What the analysis of these three economies makes clear is a structural gap between two logics that the instrument never resolved. The donor's logic assumes that the main obstacle is financing, and that if capital is provided in sufficient quantities, markets and institutions will reform themselves to take advantage of it. The recipient's logic starts from the premise that the main asset being managed is the stability of the electricity system, and that any reform that raises prices, transfers risk to the state, or erodes control over the state-owned company is politically costly and potentially destabilising. These are not irrational logics. They are incompatible on the terms in which the agreement was framed.

A joint report by Bain and Standard Chartered warned that more than 35 percent of green investments announced in Southeast Asia could fail to materialise if bottlenecks in electricity grids, regulatory stability, and project execution capacity are not resolved. That percentage is nearly double what is observed in other comparable regions. The figure quantifies precisely the gap between announcement and conversion into real assets.

What Partial Failure Teaches About Climate Finance at Scale

To call these partnerships an outright failure would be inaccurate. In all three countries, debates about electricity sector reform accelerated, some regulatory frameworks advanced, and in cases such as South Africa the restructuring of Eskom, however slow, is taking place. The instrument generated institutional pressure that would not otherwise have existed. But the distance between what was promised and what was delivered is large enough to draw lessons that transcend the specific case.

The first is that climate finance at scale cannot be designed while ignoring the governance structure of the energy sector in the recipient country. State-owned electricity companies are not obstacles to be circumvented through external conditions: they are central actors whose behaviour determines whether projects reach construction or remain as plans. Designing a transition programme that requires PLN or EVN to cede market power, take on debt in foreign currency, and accept dollar-denominated contracts, without first resolving the financial equation of those companies, is to build on an assumption that the data does not support.

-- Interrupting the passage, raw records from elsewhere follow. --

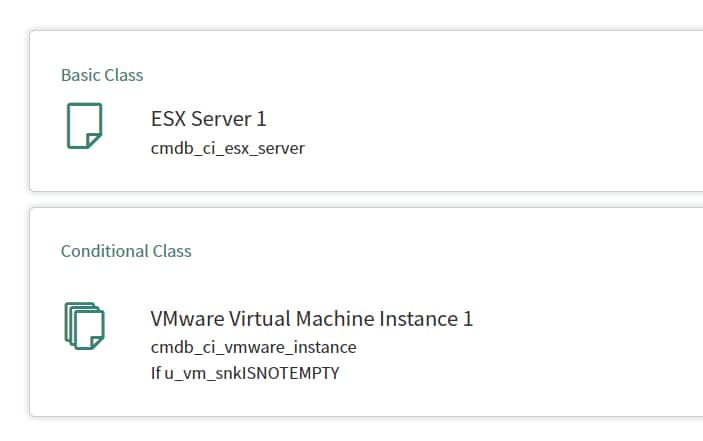Click the u_vm_snk field name in condition
This screenshot has height=441, width=703.
click(203, 373)
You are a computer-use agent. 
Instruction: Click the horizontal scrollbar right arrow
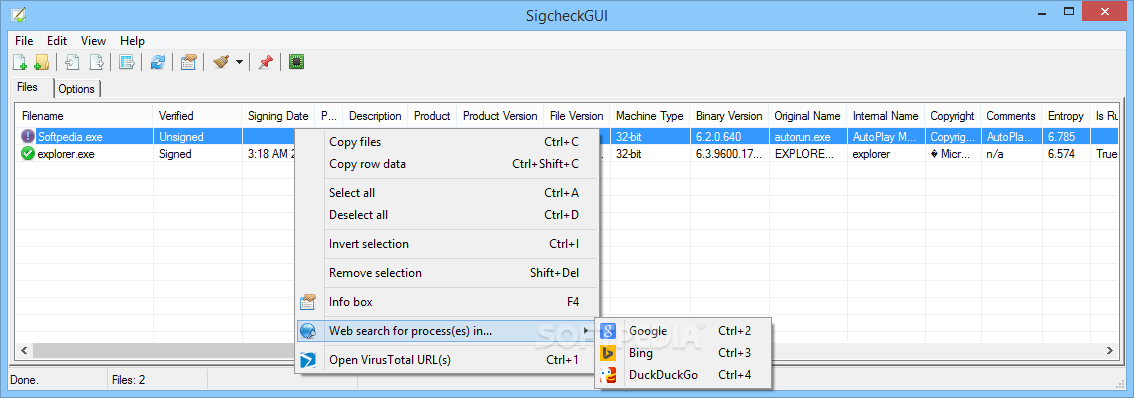[x=1109, y=350]
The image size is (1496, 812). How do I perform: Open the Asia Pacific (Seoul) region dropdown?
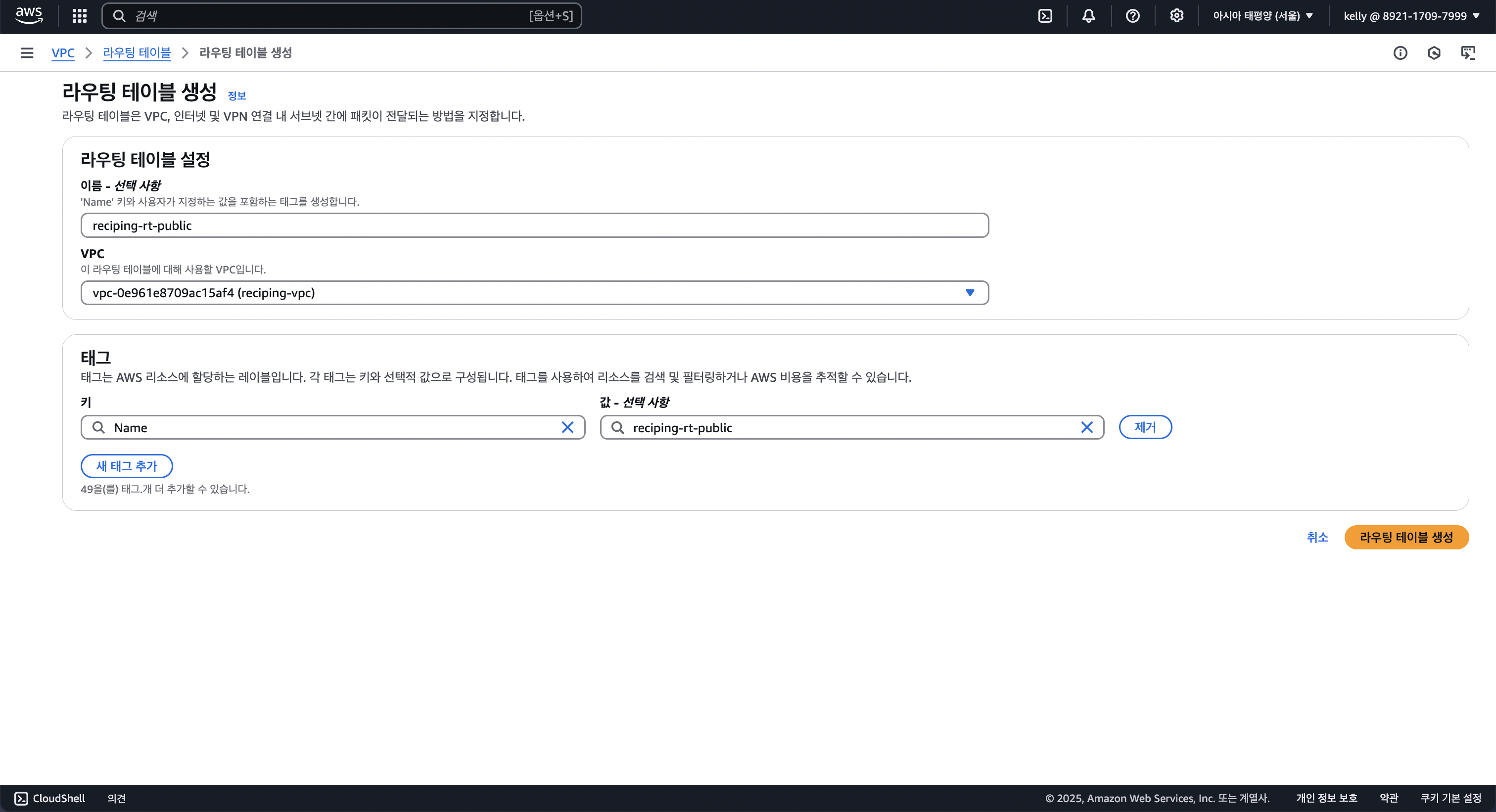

The second lesson is that combining market-rate loans with demands for deep structural reform creates a risk asymmetry that recipient countries have rational reasons to resist. If the projects work, the return flows to the international private sector. If the projects or the reforms generate tariff or political instability, the state absorbs the cost. Vietnam experienced that asymmetry first-hand between 2019 and 2023, and the institutional memory of that episode conditions its willingness to repeat it under any label whatsoever.

The third lesson, perhaps the most uncomfortable for the architects of these instruments, is that the social justice component never received financing proportional to its rhetorical importance. In the case of South Africa, barely 50 million dollars of the 8.5 billion dollars in the original package were directed toward economic diversification, worker retraining, and social inclusion. The coal-dependent communities that give the instrument its name and its political legitimacy received a marginal fraction of the resources. When the promise of justice is more narrative than budgetary, the domestic political actors who might defend the programme before their own constituencies have no concrete arguments to offer.

The American withdrawal accelerated the outcome but did not cause it. What these partnerships face is a design tension that no change of administration can resolve: an instrument conceived to reorganise national energy markets without a sufficiently robust theory of how the political economy of those markets actually functions. The next versions of this type of programme, if they come, will need to start from there.